** To do **
Output the line with "Search (22, 2347)" and every line below it until the listing ends, exactly as written and with nothing added.

>>>

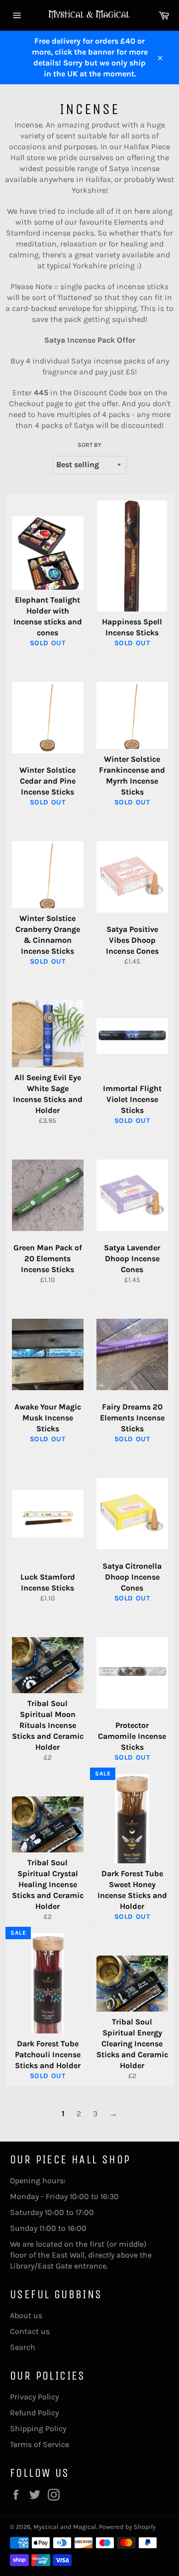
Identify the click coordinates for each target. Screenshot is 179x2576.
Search (22, 2347)
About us (26, 2315)
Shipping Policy (38, 2428)
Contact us (30, 2331)
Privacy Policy (34, 2396)
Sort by (89, 444)
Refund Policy (34, 2412)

<<<

** Exercise solution **
Search (22, 2347)
About us (26, 2315)
Shipping Policy (38, 2428)
Contact us (30, 2331)
Privacy Policy (34, 2396)
Sort by (89, 444)
Refund Policy (34, 2412)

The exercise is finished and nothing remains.